-
Notifications
You must be signed in to change notification settings - Fork 0
RequireJS
RequireJS (also known as just "require") makes Javascript better at handling dependency trees. We will shortly be switching our Studio code over to use require for loading our Javascript. This page exists to give developers a crash-course in what require is and how to use it effectively.
There are three big problems with the class <script>
tag approach to loading Javascript:
- Dependency management
- Lack of isolation (scripts clobber each other)
- Deployment bundles (scripts running where they shouldn't)
Everything in the world depends on jQuery. But some of our scripts also depend on specific jQuery plugins. Some of our scripts rely on Backbone. Some of our scripts depend on MathJax, or CodeMirror, or tinymce, or several other libraries. And good luck if you want to use two libraries that have a namespace conflict: Dojo vs jQuery fighting for the $
variable, for example. The only solution is to include <script>
tags in the template for every library that your page depends on, which means they could potentially get fetched multiple times. Bloated, slow, repetitive, not fun.

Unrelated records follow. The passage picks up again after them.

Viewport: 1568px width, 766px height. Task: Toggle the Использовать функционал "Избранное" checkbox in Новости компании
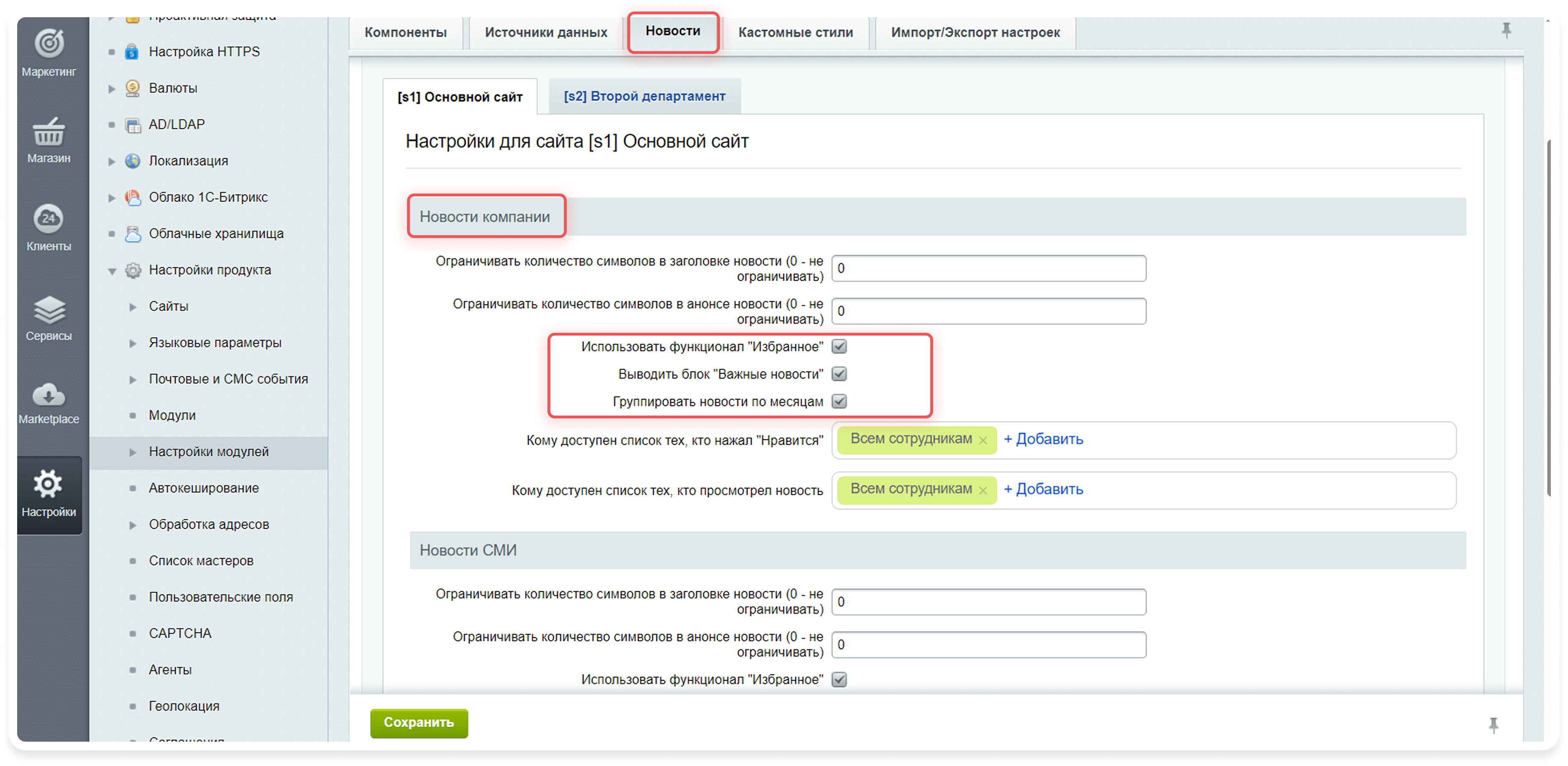coord(839,347)
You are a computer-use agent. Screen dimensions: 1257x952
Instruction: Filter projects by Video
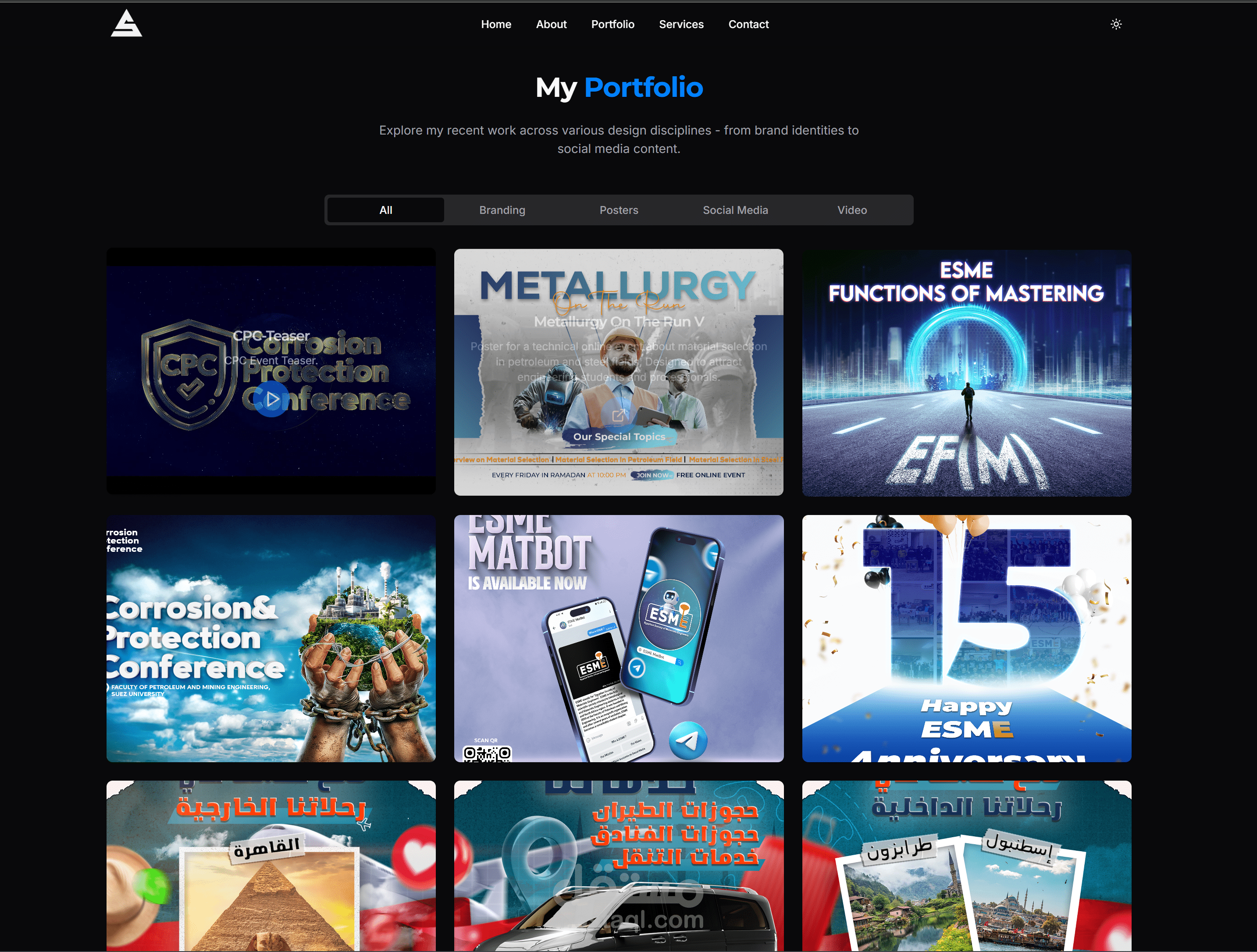coord(851,210)
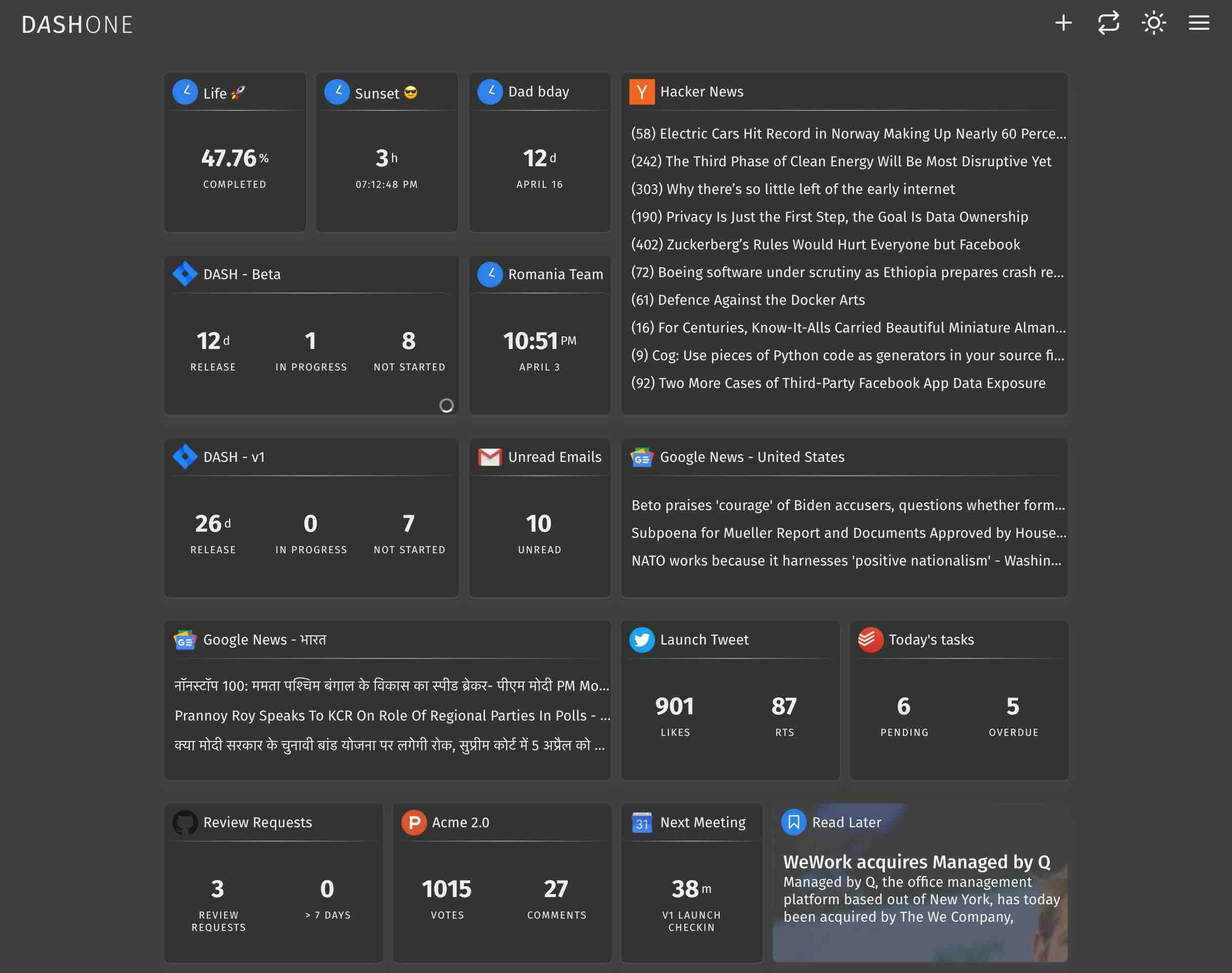Viewport: 1232px width, 973px height.
Task: Click the DASHONE logo
Action: click(78, 25)
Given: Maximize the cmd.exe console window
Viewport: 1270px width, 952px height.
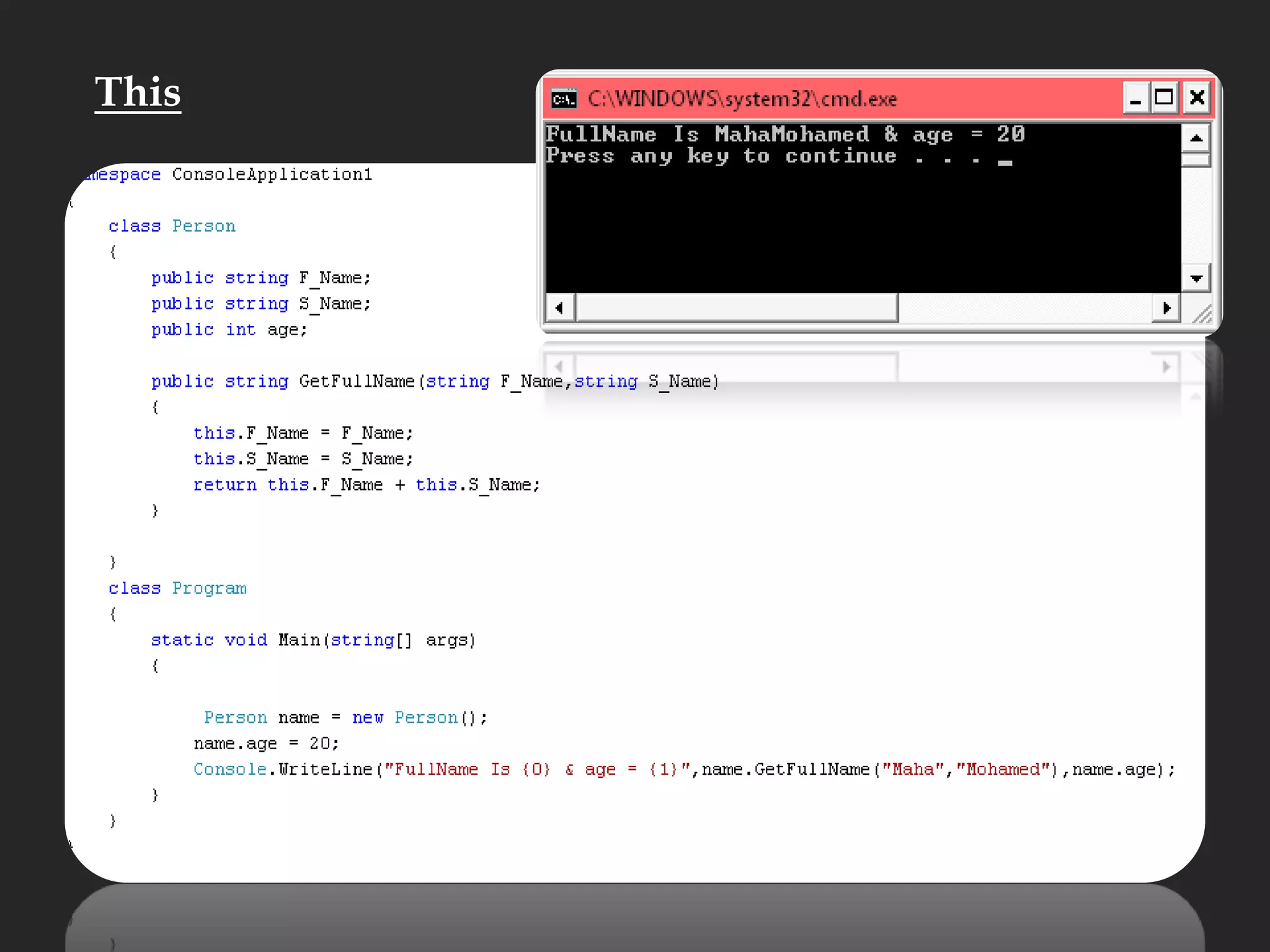Looking at the screenshot, I should tap(1165, 99).
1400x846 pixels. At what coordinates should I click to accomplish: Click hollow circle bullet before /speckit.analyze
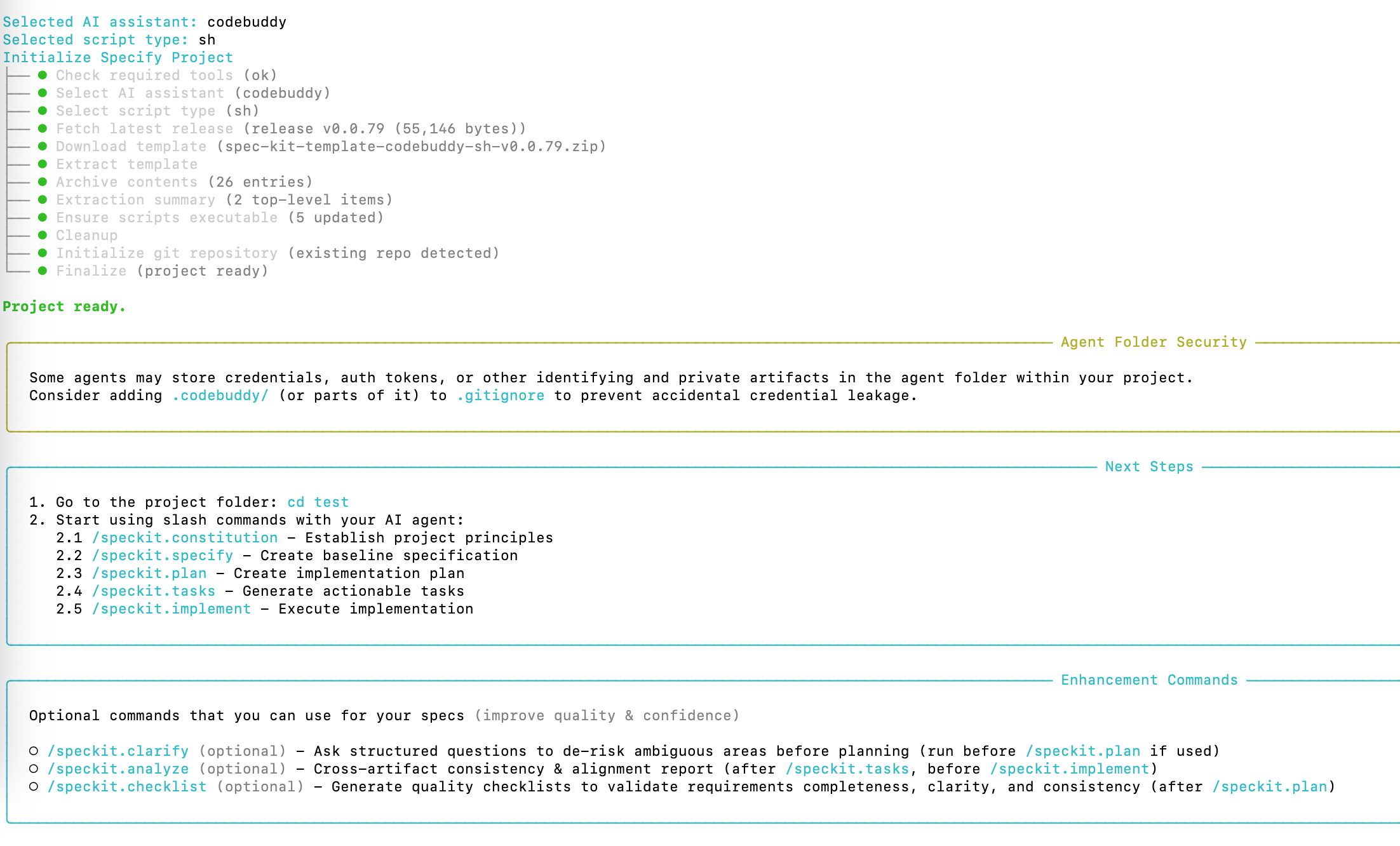tap(34, 769)
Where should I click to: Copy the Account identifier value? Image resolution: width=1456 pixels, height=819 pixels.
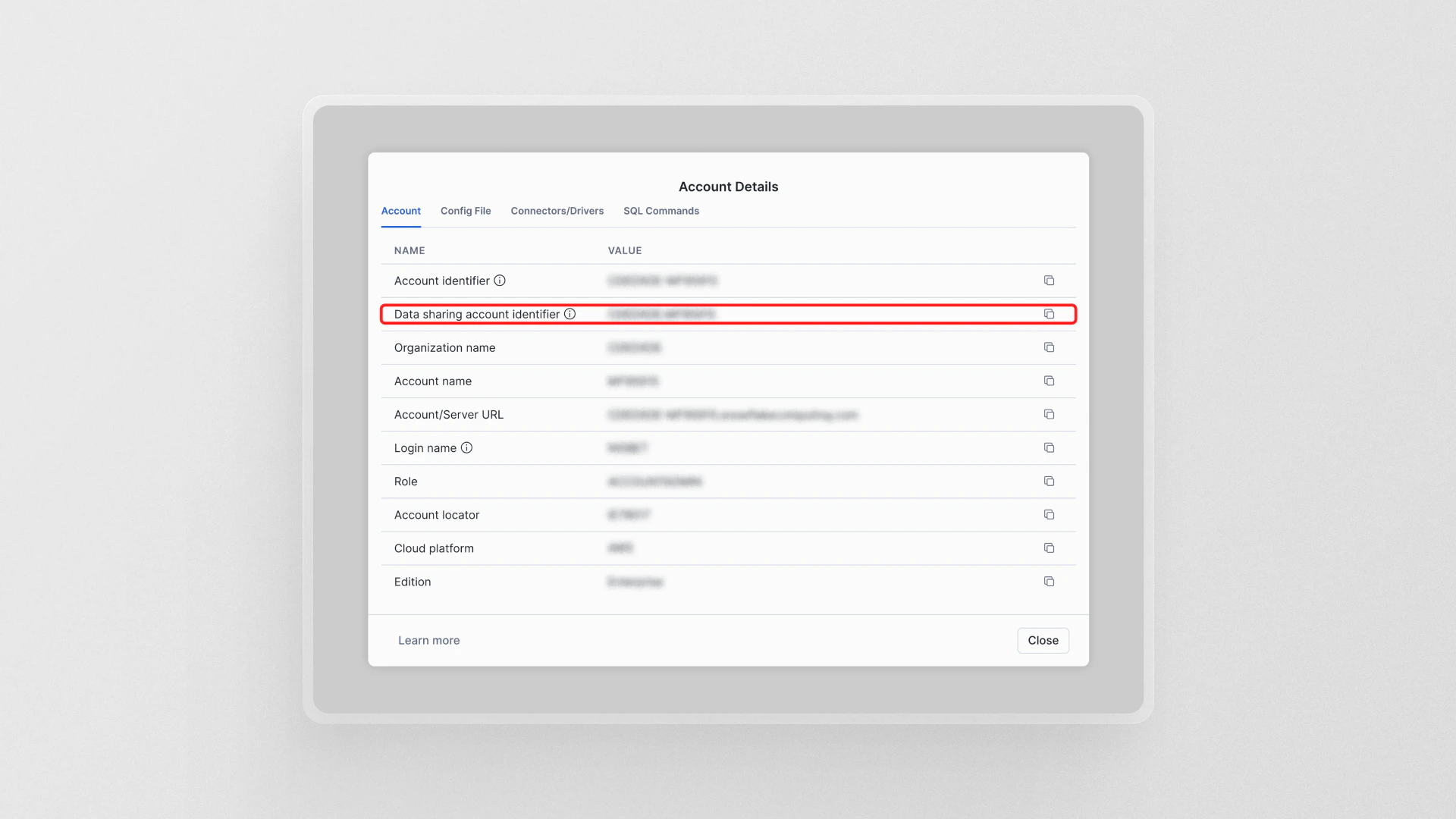click(1050, 281)
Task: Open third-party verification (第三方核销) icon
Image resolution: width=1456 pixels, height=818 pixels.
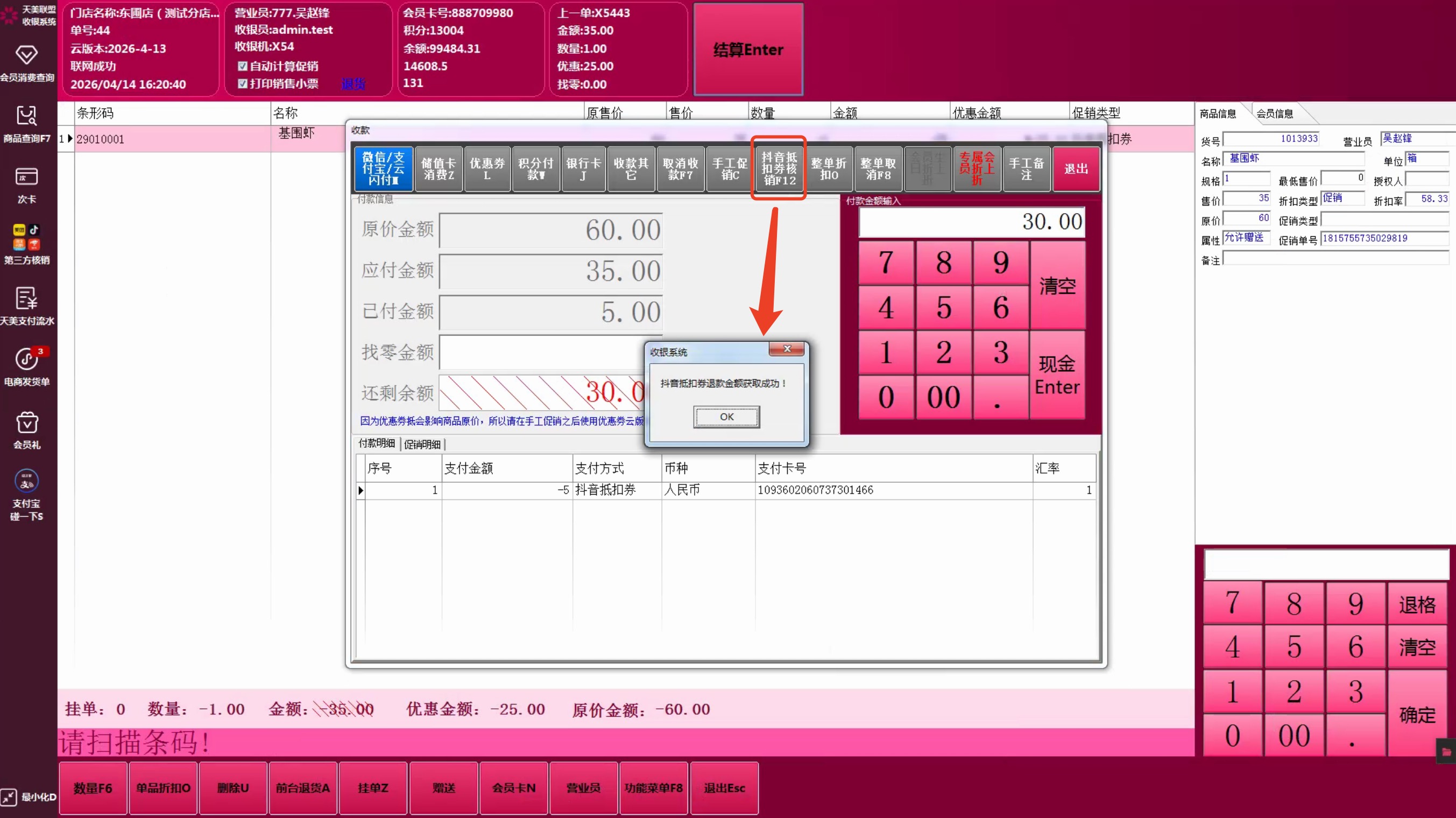Action: [x=26, y=237]
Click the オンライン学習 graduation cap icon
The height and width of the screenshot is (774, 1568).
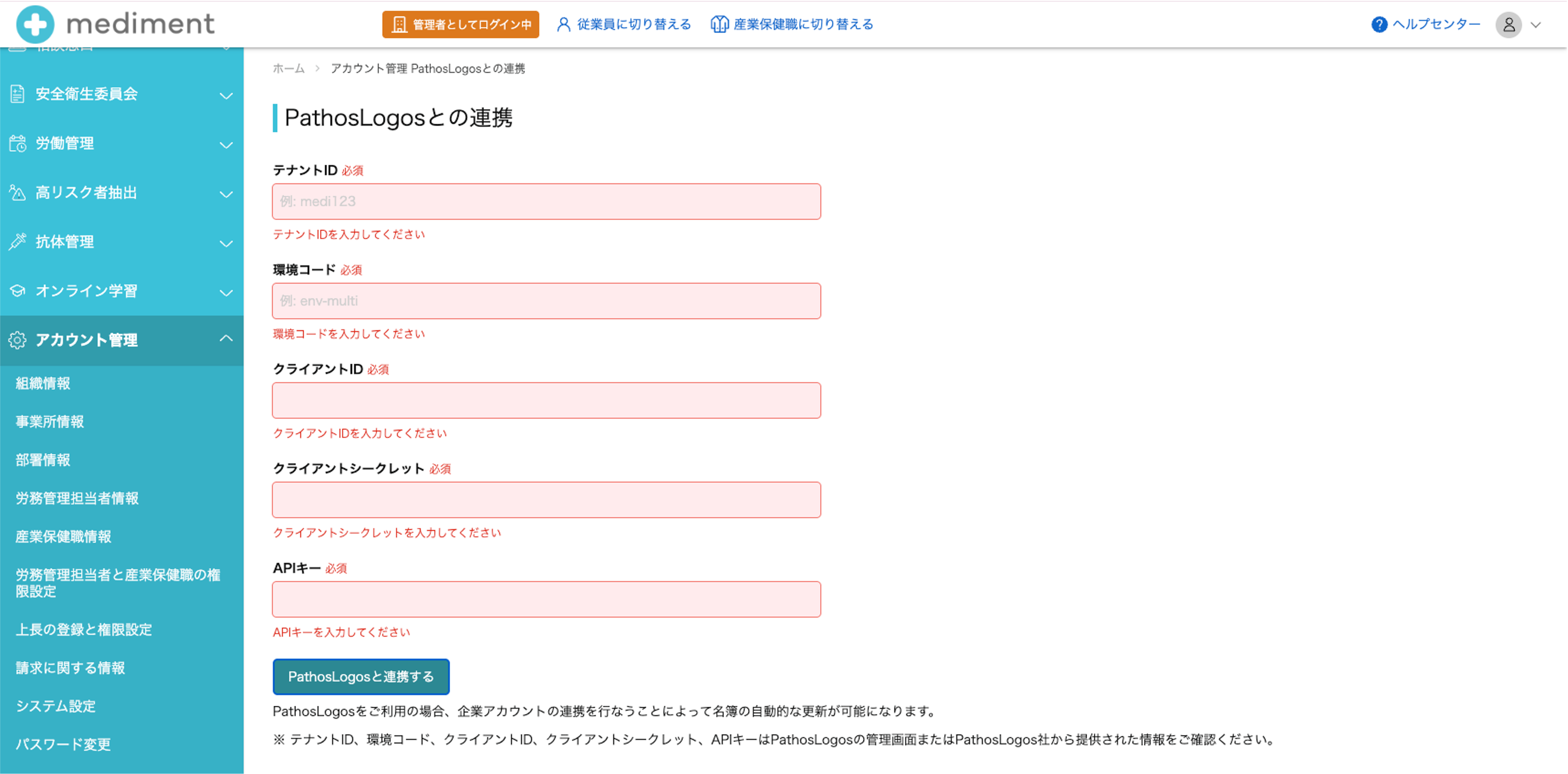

Javascript is a funny thing: one script can easily affect another. What happens if a script redefines a variable that other scripts are using? For example, undefined = true
or $ = alert
. (Don't forget, some of our pages run user-generated Javascript!) More subtly, what happens if one script depends on an earlier script setting or modifying a specific variable, or an element on the page? Changing one script requires changing the other -- which also goes back to our dependency problems.
When we deploy our project, we concatenate and minify our Javascript when it's served in production; this allows clients to retrieve fewer JS files with fewer HTTP roundtrips, which means less overhead.
Here's the problem. Let's say someone writes a script that modifies the elements on a page, intending that script to be loaded only on one specific page (or a small number of specific pages). When we concatenate and minify all of our Javascript files together, all of a sudden that page modification code will load on every page of our site. There's no way to take it out, or turn it off and on, without removing it from our space-saving Javascript bundle. Neither option is good: either we pull it out as a separate file, and lose the benefit of our bundling process; or we keep it in the bundle and have it affect pages that we don't want it to affect.
Enter require.js. Require handles all three of these problems with aplomb. The basic idea is to load require via a standard <script>
tag, and let require handle loading every other script on your website.
Require exposes a function called require
(who would have guessed?). Every script should use the require
function to declare their dependencies. For example:
require(["jquery"], function($) {
console.log("We have jQuery: ", $);
});
As you can see, we wrap all of the content of the file inside an anonymous function, which is then passed to the require
function, along with a list of dependencies to run that anonymous function. Require.js ensures that the dependencies are loaded and executed before the anonymous function is run, so you don't have to worry about dependency ordering: require handles that for you!
In addition, require will pass values from the dependencies as arguments to the function to be run, so that your function has a guaranteed reference to the dependency. To demonstrate:
The old, broken way:
<script src="jquery.js"></script>
<script>
$ = "Oops, I'm clobbering $"
jQuery = "Oops, I'm clobbering jQuery"
</script>
<script>
console.log("I no longer have a reference to jQuery: ", $)
</script>
But require saves the day!
<script src="require.js"></script>
<script>
// load jQuery, and then try to destroy it!
require(["jquery"], function() {
$ = "Oops, I'm clobbering $"
jQuery = "Oops, I'm clobbering jQuery"
});
</script>
<script>
// but it wasn't destroyed at all!
require(["jquery"], function($) {
console.log("require gave me a reference to jQuery, even though the global $ variable has been clobbered: ", $);
});
</script>
No more risk of scripts colliding with each other!
Require.js comes with an optimizer called "r.js". It allows us to bundle and minify our Javascript, just the same way that we currently do. However, because all of our Javascript is contained within anonymous functions, the client downloads the Javascript but doesn't execute any of it immediately. Instead, r.js re-writes each the require
call in the bundle so that require can keep track of where each function came from. For example, if we have these three files:
js/base.js
require(["jquery"], function($) {
console.log("I run on the base template");
})
js/basic.js
require([], function() {
console.log("I run on a simple page, and have no dependencies");
});
js/fancy.js
require(["jquery", "backbone", "tinymce", "jquery.qtip"], function($, Backbone, tinymce) {
console.log("I run on a fancy page, and I have several dependencies");
});
Then r.js will rewrite it to something like:
require("js/base", ["jquery"], function($){console.log("I run on the base template");});
require("js/basic", [], function(){console.log("I run on a simple page, and have no dependencies");});
require("js/fancy", ["jquery", "backbone", "tinymce", "jquery.qtip"], function($, Backbone, tinymce) {console.log("I run on a fancy page, and I have several dependencies");});
This way, pages can declare which Javascript they would like to be executed, and require will only execute the Javascript that is requested. The big Javascript file is still cached, so it doesn't need to be re-downloaded on subsequent requests, but every page will execute different parts of the Javascript bundle, depending on what is requested.